I attach the dataframe to make the variables visible.

attach(data)

Then using the stem.leaf function in the aplstats package, I construct a stemplot of the president ages:

> stem.leaf(Age)
1 | 2: represents 12
 leaf unit: 1
            n: 44
   2     t | 23
         f | 
   6     s | 6677
   9    4. | 899
  15    5* | 011111
  17     t | 22
  (9)    f | 444445555
  18     s | 6667777
  11    5. | 8
  10    6* | 0111
   6     t | 2
   5     f | 445
         s | 
   2    6. | 89

What do I see?  Here are some things I notice:

  • The ages at inauguration seem pretty symmetric shaped about the values of 54 or 55.
  • President ages range from 42 to 69.  Actually, one has to be a particular age to be president, so I believe that 42 is close to the rule.
  • Barrack Obama is one of the youngest presidents in history at 48
I didn't play with the options for stemplot -- I just used the default settings in the stem.leaf function.  Could I produce a better stemplot?

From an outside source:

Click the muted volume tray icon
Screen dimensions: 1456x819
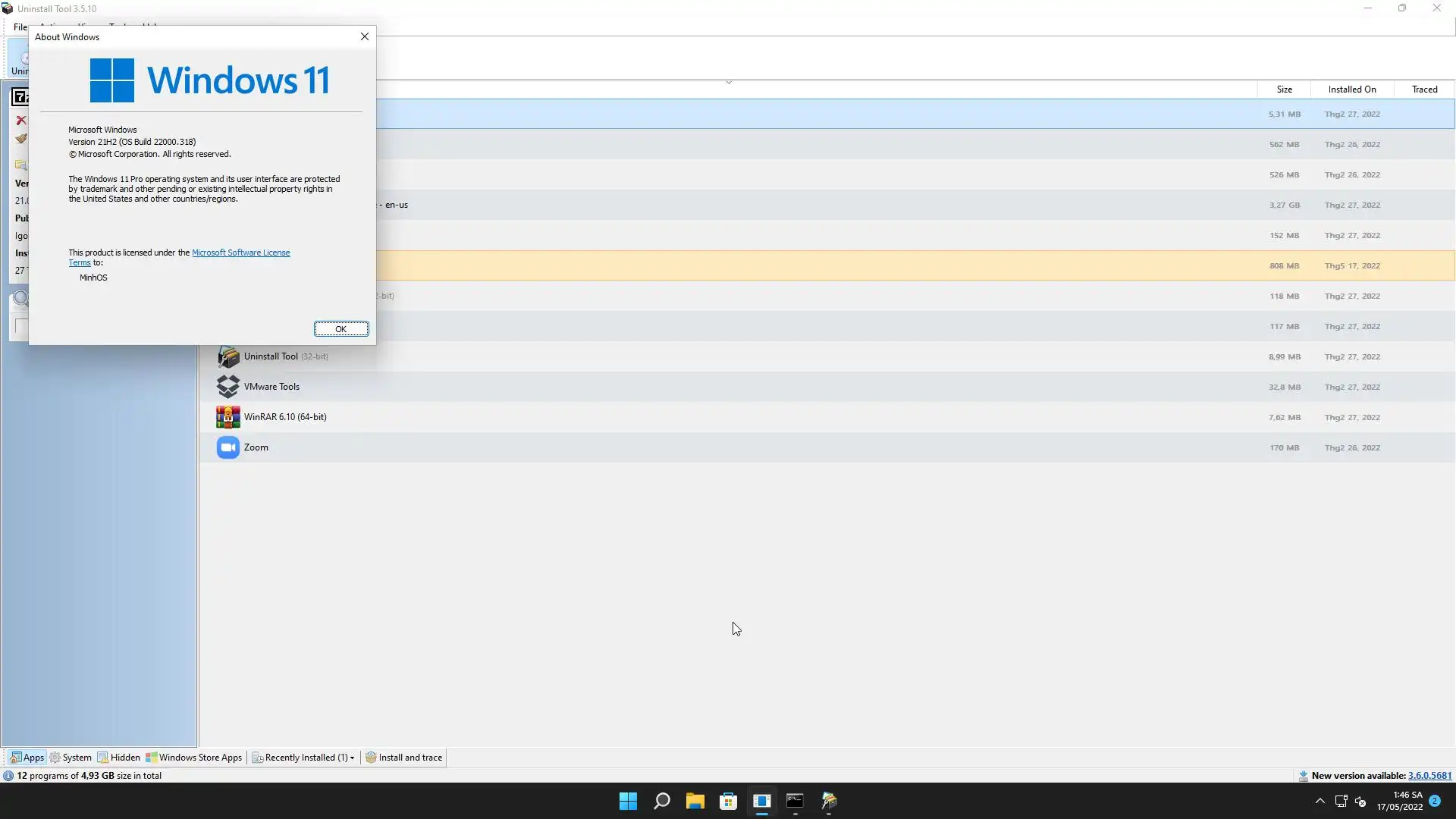click(x=1360, y=802)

Let's break between the tens and ones with five leaves per stem.

> stem.leaf(Age,unit=1,m=2)
1 | 2: represents 12
 leaf unit: 1
            n: 44
    2    4* | 23
    9    4. | 6677899
   22    5* | 0111112244444
  (12)   5. | 555566677778
   10    6* | 0111244
    3    6. | 589

Or I could go the other way and split between the ones and tenths with 10 leaves per stem.

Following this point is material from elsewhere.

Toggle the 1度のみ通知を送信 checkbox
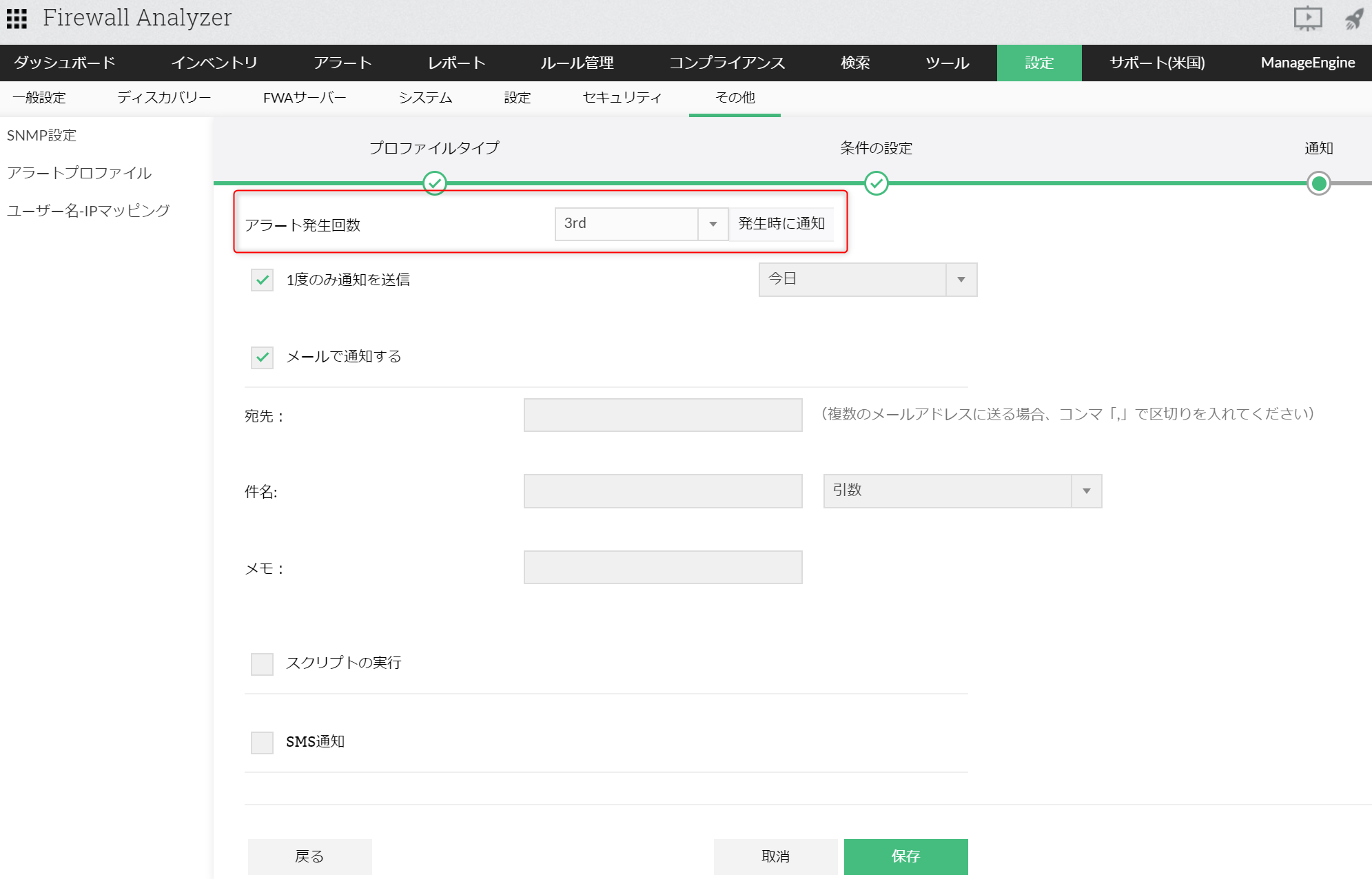This screenshot has width=1372, height=879. pos(262,280)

> stem.leaf(Age,unit=.1,m=1)
1 | 2: represents 1.2
 leaf unit: 0.1
            n: 44
   1    42 | 0
   2    43 | 0
        44 | 
        45 | 
   4    46 | 00
   6    47 | 00
   7    48 | 0
   9    49 | 00
  10    50 | 0
  15    51 | 00000
  17    52 | 00
        53 | 
  22    54 | 00000
  (4)   55 | 0000
  18    56 | 000
  15    57 | 0000
  11    58 | 0
        59 | 
  10    60 | 0
   9    61 | 000
   6    62 | 0
        63 | 
   5    64 | 00
   3    65 | 0
HI: 68 69

I think it is pretty obvious that the first stemplot is the best.   If I have too few lines, then I lose some of the structure of the distribution; with too many lines, I don't see any structure at all.

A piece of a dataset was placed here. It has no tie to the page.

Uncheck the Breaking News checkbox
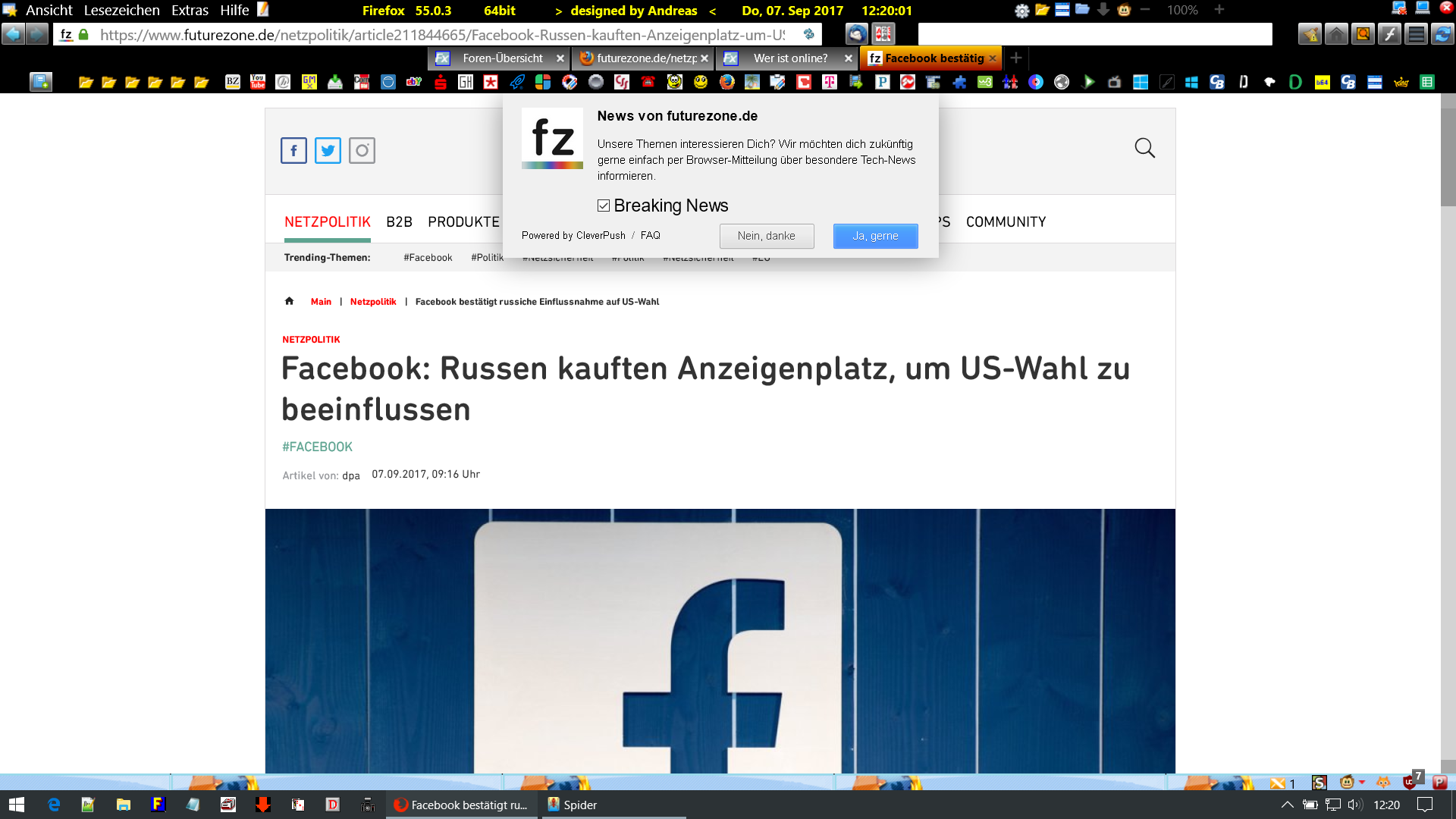Image resolution: width=1456 pixels, height=819 pixels. click(x=604, y=206)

Wednesday, January 14, 2009

Learning R by Viewing Movies

As you are learning R, you should try out the movies that I have made that are posted at

http://bayes.bgsu.edu/eda

(I call them R Encounters.) You'll see movies that show

-- how to create a dataset and read it into R
-- how to install the LearnEDA package in R
-- illlustrating a simple data analysis on R

I'm assuming that most of you are working in Windows. Let me know if you work on a Macintosh -- things work on R a little differently on mac.

Students have struggled in the past on creating datafiles and reading them in R -- let me know if you are experiencing problems with this.

Also, let me know if you like the R movies. They are easy to make and I can make more of them if you find them useful.

Tuesday, January 13, 2009

Welcome to Exploratory Data Analysis

Hi EDA students.

I will be using this blog to provide advice on using R, give you new examples and help on the homework.

This week, you'll be learning R and Fathom and creating a couple of datasets that you'll be reading into R.

I have provided help on R on my website http://bayes.bgsu.edu/eda

You'll find guidance on installing R and the LearnEDA package, and several R lessons that you can work through.  Also I made some movies that illustrate some basic R stuff.

I know that learning R can be difficult, so let me know if you have specific concerns.